Print advertising used to be a simple enough concept: pay for ad-space in a page and gain exposure to that publication’s audience. Post Web 2.0, although global brand and product reach has become a common expectation, advertising itself has become much more of a complex subject. Any new media technology that is going to be commercially launched will now be evaluated for its advertising capability; for example, one of the first debates around the launch of Google Glass is its ad potential (straight to your eye/ enhanced reality HUD/interactivity etc).
This is especially prevalent now, as publishing migrates from print (a dead-tree media) to digital first. Digital advertising presents a very different set of problems to print ads: there is now a value proposition as results are expected while click through ads means that advertising now has what seems like a quantifiable result. All the while, the advert has to compete with a reader whose browsing habits are now very used to tuning out adverts.
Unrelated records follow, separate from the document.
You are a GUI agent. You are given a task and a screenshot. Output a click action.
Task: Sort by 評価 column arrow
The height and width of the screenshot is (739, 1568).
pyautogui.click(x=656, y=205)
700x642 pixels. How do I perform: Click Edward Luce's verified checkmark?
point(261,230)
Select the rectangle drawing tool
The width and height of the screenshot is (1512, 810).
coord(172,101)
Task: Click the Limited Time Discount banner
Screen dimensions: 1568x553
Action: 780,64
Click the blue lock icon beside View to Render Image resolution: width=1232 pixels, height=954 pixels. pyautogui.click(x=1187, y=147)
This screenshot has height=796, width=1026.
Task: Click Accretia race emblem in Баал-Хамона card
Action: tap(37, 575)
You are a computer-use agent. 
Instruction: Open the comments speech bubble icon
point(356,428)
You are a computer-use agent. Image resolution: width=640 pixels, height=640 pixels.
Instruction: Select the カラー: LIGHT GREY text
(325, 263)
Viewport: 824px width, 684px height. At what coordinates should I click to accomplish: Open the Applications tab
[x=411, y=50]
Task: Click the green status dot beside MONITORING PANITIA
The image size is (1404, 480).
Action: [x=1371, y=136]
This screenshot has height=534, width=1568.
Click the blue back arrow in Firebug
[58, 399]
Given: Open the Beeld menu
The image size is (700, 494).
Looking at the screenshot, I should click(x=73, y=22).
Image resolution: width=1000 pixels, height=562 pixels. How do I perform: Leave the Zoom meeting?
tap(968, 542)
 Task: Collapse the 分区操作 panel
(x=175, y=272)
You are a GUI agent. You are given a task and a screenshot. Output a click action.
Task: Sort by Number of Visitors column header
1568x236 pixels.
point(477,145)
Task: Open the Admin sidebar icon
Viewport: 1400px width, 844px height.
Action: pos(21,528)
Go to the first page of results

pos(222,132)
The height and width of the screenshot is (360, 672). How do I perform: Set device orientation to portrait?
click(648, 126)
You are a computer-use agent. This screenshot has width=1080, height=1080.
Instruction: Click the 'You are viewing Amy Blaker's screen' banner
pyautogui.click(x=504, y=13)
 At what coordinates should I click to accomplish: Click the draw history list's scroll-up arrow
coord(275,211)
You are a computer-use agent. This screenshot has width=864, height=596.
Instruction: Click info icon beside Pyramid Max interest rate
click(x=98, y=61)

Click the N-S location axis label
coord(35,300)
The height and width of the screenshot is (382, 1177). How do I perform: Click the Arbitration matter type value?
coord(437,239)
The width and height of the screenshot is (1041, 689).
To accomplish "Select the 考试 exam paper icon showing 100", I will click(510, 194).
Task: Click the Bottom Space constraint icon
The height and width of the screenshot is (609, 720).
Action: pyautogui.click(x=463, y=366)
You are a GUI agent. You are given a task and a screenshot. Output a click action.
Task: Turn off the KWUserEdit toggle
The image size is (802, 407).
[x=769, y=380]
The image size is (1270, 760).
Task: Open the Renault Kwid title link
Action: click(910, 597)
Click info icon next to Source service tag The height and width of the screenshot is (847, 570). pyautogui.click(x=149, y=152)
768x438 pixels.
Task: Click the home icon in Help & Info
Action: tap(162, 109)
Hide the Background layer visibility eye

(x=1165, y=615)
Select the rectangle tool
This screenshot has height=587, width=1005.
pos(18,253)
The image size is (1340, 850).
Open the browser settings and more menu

First things first, online advertising is such a wide ranging umbrella term that to have a cohesive strategy, an organisation will have to keep in mind the different capabilities of a device: tablets allow for more interactivity, a desktop/laptop will have more room for ad space and mobile screens have very little space. Faster moving than the hardware however, is the software.
So what are your options when it comes to advertising? The major types are:
♦ Pre Rolls – This is the type of advert you see popping up before your YouTube video starts playing. Its advantages? The user will definitely be seeing at least a part of the advert and, as it is a separate screen, is ideal to play on a smaller mobile screen. The disadvantage? Playing such an ad before the reader reads their content will affect the user experience and may not lead to navigation to that product via a click through.
♦ Native Ads – One of the more recent tactics in the industry, native advertising will provide a reader with adverts tailored towards them based on complex profiling based on demographics, behavior and other personal information. The pros? As there is more relevant advertising, there is more of a sense of engagement and higher chance of a click through. The cons? Such an experience will need either a cookie or social login to fully get the most data.
♦ Social media ad tracking – one which is soon to take off all over the web, Social media tracking will go one step further than native ads, ensuring that you get advertising based on what you have hashtagged, liked, favourited etc. On the plus side, the user will get very relevant ads and due to the browsing nature of social media sites, there is a very high chance of a click through. On the other hand, this is very reliant on the user being on social media constantly and unfortunately for advertisers, the user may be able to opt out and unfortunately for users, they may NOT be able to opt out.
♦ Local Mobile – this strategy has seen a range of very promising results; based on available location meta data, the stores in that region will be advertising directly to you with offers, coupons and awareness campaigns. The good news is that mobile usage is constantly increasing and using local mobile advertising has seen very definite results.
One of the simplest techniques to boost advertising inventory is commonsensical? Make much more engaging adverts: make the message funnier, more poignant and memorable, add in elements of gamification or make the process itself more interactive.In a long-term strategy, one common variable in all of these advertising approaches is the importance of engaging with your readers and tailoring the experience towards them. Identity management, being able to correctly identify and profile your users while encouraging a registration process to get further information from the reader, is crucial in a long-term advertising strategy.